* [EXERCISE]:
How do the lines below between the ones holding "Select the radio button beside Dedi Server" and "Task: Apply Lay Out Horizontally from toolbar", inclusive, read? Give them again exactly, with no other lines.

* [DATA UNDER STUDY]:

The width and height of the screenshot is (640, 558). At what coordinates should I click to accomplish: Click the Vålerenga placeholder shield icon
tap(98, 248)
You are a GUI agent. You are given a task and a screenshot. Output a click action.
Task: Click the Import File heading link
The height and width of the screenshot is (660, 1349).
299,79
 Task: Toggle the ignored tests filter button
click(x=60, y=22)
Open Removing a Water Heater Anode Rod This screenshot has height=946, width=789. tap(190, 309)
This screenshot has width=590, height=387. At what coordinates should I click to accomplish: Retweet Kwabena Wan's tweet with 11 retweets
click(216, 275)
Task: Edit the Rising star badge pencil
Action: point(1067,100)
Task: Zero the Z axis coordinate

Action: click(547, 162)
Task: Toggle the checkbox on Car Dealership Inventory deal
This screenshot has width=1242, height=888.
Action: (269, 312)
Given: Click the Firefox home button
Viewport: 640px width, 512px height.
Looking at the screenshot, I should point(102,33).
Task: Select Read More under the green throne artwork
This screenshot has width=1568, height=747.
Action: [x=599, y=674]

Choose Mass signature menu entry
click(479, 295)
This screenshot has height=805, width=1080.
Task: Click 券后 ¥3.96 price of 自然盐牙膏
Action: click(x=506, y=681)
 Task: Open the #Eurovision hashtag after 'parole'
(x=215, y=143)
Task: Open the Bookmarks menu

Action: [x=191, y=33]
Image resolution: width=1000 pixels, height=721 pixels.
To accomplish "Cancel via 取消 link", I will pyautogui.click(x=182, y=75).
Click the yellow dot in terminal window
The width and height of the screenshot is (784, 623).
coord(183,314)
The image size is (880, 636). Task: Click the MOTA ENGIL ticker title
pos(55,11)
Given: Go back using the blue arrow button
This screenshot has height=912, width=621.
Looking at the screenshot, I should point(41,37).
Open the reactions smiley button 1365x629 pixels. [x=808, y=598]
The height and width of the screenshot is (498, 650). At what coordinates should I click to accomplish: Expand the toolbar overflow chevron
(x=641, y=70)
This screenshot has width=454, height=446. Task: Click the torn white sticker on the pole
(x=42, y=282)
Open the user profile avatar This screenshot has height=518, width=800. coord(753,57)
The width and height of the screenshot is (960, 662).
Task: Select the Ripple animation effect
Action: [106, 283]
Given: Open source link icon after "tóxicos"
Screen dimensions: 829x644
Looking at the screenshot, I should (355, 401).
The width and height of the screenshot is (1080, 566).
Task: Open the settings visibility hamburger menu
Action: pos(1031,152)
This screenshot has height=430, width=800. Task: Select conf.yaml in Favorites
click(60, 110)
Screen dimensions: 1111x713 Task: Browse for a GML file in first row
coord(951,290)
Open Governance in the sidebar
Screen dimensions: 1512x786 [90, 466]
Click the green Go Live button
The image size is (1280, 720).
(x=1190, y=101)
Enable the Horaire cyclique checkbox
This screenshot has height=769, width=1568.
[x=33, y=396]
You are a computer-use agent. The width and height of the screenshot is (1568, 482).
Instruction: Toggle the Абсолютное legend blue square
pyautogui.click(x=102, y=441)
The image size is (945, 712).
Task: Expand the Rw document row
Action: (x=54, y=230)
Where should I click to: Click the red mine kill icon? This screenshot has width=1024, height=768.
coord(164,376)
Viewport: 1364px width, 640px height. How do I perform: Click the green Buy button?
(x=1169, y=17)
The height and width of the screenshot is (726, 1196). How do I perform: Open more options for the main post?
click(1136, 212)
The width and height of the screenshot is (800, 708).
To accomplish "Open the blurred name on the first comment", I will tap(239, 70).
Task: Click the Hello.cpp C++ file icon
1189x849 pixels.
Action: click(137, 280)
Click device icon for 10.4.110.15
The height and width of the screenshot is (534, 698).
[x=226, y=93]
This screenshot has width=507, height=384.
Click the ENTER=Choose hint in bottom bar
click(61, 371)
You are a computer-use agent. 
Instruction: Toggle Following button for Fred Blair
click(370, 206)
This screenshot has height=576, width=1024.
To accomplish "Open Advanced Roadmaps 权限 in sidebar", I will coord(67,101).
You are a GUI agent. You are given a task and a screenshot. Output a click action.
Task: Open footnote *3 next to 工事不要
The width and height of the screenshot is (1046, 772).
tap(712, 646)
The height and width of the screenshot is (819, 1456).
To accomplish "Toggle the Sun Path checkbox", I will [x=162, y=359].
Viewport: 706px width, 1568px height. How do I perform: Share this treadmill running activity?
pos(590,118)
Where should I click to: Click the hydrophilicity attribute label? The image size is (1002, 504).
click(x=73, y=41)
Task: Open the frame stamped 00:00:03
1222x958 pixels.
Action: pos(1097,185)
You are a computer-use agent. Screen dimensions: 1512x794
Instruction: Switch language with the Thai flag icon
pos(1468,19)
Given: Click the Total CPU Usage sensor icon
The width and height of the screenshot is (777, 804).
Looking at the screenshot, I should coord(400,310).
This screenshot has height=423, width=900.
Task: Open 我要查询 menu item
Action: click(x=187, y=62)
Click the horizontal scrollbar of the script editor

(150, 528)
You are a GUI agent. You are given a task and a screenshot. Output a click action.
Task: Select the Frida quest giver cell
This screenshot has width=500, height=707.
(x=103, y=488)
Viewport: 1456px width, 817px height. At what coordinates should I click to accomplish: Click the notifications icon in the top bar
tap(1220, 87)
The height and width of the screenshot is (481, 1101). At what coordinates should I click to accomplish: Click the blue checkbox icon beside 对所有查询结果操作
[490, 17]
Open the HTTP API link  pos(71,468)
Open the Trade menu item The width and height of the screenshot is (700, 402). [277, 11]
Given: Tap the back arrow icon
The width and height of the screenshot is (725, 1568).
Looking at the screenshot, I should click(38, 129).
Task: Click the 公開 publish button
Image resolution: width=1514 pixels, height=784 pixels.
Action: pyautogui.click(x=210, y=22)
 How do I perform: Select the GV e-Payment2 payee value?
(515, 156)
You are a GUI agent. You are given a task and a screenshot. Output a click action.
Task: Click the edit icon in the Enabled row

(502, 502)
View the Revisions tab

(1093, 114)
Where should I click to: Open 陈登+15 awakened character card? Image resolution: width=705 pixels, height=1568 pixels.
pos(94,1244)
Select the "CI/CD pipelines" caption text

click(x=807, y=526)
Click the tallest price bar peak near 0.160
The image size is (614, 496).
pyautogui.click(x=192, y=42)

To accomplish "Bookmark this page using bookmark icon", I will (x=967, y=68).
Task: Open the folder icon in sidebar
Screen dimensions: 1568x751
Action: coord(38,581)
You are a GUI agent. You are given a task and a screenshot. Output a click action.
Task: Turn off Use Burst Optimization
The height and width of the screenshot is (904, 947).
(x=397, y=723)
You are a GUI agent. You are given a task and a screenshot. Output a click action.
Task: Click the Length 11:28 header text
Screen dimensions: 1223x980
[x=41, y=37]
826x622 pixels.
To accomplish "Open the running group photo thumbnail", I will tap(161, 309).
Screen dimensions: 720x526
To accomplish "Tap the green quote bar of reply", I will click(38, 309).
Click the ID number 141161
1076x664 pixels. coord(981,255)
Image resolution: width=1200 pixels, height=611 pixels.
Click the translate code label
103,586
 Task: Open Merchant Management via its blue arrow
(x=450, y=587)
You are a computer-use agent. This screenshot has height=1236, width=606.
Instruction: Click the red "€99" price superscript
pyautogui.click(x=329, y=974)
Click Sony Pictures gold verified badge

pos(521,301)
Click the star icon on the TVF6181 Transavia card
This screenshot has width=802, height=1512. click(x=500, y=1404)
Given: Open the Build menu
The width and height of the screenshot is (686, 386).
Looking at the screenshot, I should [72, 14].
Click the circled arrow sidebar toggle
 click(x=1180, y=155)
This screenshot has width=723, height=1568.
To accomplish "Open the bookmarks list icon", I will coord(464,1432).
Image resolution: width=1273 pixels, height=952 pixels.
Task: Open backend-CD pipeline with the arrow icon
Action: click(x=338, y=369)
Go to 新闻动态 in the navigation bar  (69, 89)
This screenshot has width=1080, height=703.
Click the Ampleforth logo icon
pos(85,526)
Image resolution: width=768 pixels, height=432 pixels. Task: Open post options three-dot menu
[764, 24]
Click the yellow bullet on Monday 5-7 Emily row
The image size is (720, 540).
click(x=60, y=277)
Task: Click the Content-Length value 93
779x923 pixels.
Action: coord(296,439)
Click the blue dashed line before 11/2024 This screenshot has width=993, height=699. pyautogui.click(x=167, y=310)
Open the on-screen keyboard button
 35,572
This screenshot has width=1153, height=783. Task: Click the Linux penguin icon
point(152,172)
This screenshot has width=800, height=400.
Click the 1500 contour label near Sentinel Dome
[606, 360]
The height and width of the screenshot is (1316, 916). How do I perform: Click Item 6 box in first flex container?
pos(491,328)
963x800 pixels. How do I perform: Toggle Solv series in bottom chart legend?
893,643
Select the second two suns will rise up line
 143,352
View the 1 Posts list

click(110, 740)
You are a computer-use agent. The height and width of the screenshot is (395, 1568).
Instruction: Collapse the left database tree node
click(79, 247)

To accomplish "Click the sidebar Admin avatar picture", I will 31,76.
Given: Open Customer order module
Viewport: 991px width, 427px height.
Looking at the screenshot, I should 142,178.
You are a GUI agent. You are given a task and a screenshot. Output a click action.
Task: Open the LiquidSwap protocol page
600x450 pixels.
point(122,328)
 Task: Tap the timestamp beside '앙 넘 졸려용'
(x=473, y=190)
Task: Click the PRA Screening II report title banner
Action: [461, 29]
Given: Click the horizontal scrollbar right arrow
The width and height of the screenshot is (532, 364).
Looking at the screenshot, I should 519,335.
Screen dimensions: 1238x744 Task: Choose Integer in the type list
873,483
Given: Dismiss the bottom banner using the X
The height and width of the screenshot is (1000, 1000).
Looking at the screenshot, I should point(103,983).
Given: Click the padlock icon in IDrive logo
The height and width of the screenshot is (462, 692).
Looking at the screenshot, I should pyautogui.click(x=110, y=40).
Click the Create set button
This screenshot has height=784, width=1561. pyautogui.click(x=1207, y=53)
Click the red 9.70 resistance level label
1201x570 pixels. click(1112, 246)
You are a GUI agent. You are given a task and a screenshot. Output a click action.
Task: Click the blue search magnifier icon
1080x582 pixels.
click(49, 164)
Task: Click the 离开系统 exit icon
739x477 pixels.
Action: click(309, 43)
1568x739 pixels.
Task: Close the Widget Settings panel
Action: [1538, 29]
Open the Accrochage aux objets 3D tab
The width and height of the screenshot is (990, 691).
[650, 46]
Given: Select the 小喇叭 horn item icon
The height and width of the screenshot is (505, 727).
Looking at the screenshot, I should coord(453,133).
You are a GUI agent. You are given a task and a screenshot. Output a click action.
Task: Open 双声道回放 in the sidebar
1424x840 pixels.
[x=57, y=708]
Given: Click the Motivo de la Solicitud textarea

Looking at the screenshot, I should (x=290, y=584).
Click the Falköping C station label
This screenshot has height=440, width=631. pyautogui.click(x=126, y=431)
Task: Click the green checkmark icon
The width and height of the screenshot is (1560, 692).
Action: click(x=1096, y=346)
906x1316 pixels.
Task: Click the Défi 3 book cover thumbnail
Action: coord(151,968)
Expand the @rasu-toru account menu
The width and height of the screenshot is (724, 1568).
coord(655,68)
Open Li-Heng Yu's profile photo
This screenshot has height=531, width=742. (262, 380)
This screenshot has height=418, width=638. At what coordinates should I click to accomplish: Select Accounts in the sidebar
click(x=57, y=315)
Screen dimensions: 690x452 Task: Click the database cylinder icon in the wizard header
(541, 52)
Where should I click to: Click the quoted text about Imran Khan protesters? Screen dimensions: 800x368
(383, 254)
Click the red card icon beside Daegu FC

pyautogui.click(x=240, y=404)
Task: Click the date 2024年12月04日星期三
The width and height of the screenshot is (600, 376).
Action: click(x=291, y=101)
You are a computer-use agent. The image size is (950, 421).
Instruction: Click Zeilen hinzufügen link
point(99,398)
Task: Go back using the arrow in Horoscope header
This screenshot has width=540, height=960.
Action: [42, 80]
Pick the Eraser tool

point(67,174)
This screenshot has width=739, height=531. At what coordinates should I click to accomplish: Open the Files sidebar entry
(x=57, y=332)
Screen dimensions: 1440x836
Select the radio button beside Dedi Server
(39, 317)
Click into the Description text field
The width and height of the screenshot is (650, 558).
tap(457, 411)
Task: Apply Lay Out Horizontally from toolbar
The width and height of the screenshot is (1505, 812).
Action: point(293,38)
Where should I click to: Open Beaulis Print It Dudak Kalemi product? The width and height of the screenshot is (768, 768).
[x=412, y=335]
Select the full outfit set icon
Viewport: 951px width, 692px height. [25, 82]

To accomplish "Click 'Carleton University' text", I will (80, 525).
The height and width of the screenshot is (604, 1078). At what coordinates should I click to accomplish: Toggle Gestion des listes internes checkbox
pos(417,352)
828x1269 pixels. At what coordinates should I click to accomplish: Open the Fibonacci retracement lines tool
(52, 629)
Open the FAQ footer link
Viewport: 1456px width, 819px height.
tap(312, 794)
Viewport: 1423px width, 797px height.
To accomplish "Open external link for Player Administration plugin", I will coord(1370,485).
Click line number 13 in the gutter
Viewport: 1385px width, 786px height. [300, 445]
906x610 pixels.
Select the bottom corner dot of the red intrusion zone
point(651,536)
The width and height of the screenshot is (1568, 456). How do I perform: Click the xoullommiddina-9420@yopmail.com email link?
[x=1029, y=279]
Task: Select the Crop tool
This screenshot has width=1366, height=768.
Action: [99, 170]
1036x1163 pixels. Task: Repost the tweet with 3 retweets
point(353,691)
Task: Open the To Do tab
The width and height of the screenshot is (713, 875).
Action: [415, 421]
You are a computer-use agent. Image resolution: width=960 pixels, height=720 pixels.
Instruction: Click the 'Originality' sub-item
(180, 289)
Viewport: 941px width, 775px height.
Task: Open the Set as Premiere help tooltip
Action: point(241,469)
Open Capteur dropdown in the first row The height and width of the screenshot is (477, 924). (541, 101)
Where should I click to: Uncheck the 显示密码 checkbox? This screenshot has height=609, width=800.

* [SOLUTION FOR THIS TASK]:
Select the radio button beside Dedi Server
(39, 317)
Click into the Description text field
The width and height of the screenshot is (650, 558).
tap(457, 411)
Task: Apply Lay Out Horizontally from toolbar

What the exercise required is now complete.